Maybe that hardline approach helped Cody endure the years of beatdowns in EnduroCross racing from riders like Blazusiak, Mike Brown, and others. Cody didn’t get his first win until October 2013 but then won three of the last four rounds and finished third in the championship. Had he not missed round two with a broken foot, he might have captured his first title too. Cody’s consistency since the 2013 season has been unprecedented; he’s been on the podium 36 of the past 37 events (as of November 6, 2017) and has won nearly half of those.

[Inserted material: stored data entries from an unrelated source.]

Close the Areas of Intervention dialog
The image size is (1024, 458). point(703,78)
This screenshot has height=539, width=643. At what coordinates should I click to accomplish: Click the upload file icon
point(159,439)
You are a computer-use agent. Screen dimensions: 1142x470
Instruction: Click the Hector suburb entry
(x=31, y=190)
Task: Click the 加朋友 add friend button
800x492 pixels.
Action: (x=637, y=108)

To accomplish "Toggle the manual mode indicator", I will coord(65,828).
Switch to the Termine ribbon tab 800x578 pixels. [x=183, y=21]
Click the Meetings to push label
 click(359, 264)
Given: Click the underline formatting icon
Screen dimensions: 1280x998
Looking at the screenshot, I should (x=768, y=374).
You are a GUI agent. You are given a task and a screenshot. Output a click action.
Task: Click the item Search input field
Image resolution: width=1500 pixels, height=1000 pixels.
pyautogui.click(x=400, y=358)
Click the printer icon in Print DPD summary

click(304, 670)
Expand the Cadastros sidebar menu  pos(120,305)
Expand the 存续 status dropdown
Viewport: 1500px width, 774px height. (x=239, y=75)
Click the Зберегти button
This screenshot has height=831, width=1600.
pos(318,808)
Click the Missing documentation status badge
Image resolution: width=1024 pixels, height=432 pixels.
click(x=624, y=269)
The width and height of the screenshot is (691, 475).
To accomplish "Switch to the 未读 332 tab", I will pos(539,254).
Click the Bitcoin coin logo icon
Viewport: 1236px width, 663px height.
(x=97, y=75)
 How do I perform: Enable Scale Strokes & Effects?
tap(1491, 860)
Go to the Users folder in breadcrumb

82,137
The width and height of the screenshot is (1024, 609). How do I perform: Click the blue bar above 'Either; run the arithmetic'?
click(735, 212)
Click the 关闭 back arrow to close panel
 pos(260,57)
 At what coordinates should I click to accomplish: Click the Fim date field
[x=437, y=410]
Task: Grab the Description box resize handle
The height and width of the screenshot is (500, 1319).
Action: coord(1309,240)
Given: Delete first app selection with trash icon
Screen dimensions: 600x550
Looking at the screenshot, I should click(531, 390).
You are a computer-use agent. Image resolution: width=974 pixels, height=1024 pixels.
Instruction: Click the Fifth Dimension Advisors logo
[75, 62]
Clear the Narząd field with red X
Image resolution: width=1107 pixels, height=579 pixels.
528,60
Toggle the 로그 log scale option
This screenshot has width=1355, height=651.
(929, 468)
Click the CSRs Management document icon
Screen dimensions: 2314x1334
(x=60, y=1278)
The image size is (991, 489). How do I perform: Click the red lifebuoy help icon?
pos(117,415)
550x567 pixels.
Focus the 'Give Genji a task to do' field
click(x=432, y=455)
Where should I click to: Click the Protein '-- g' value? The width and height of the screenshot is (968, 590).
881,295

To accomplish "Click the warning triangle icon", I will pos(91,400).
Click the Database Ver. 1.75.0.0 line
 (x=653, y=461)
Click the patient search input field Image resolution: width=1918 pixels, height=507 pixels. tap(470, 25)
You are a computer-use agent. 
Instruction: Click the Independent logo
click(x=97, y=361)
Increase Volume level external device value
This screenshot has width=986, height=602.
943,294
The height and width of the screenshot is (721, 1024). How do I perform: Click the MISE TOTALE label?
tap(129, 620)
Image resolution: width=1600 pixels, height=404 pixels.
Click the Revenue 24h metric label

Because of bad market timing (remember when Kawasaki Off-Road folded in November 2012?) and a skill set that wasn’t as diverse as it is now, Cody didn’t get full factory support until 2016. As recently as 2015, when Cody was on the RPM KTM team, Kip was still building the racebikes and driving the van to all the races. With a renewed contract with FMF KTM Red Bull Racing for 2018/2019, Cody has been granted the opportunity to expand his schedule to include the full FIM Super Enduro championship and the entire Red Bull Hard Enduro series. In 2016, he became the first American to finish on the podium at Erzberg (second).

In 2017, he took third at Erzberg and then went to work on earning back his EnduroCross championship, which he lost to Colton Haaker in 2016. In the arenas, Cody and Haaker are in a class of their own, and at the opening round in Las Vegas the two made contact with each other every single time they met on the track—heat race, bracket race, and main event.

A chorus of boos met Colton as he tried to speak on the podium after his main event win. “Either you’re going to hate or you’re going to love, but either way you’re going to talk about it, so it’s all good,” Colton said.

Even a decade after his first race, Cody was hardly an expert in aggressive race craft, but he stayed poised on that Vegas podium and in subsequent interviews. After Vegas, Kip told Cody, “I know you don’t like to ride like that, but you’re either going to have to stop this or put up with it.”

When the two met in their head-to-head bracket race in the very next round in Reno, Colton tried to lean on Cody coming into the first turn. Cody held his line and Colton went down. “If you kind of ride dirty, it’s going to come back to bite you,” Cody said on the podium. Cody won the Reno final, as well as the next four rounds (as of November 6, 2017). Colton pulled out of the 2017 EnduroCross series after the fourth round with an injury, paving the way for Cody to get his third title, which he secured in Boise, with a full round left still in the series.

For a one-time trials champion, whose junior-high pudginess earned him the nickname “Keebler” from his father, Cody has transformed himself into one of the fiercest and most talented off-road competitors in the world. Even if he is winning by 18.3 seconds and lapping up to fourth place (Everett, 2017), or bettering that with a win of 43 seconds (Boise, 2017), he still has work to do. “I need to be a better moto rider,” he said. “My fitness and stamina are good, but if I go that extra 5 percent I start to fall apart. I’m efficient at my pace now.”

Of course, Cody’s life wouldn’t be complete if he wasn’t simultaneously working on something else. In May 2016 he graduated from San Jose State University with his engineering degree, and today he’s working at Bell Helmets as an intern. Yup. Cody Webb, who owns his own home, is getting married to Morgan Rogers in July (they call themselves “The NewlyWebbs”), and gets paid good money to win dirt bike races, spends 20 hours a week working a desk job as an intern. He says it’s because he doesn’t know how to say “no.”

Off-road motorcycle fans are thankful he doesn’t listen when he’s told “no” either. Cody’s rise has been a slow one built on determination. His trials riding skills have made him the rider he is today, and his fortitude has made him the champion he is today. He represents a constant will to improve, which puts very few limits on where he might go from here.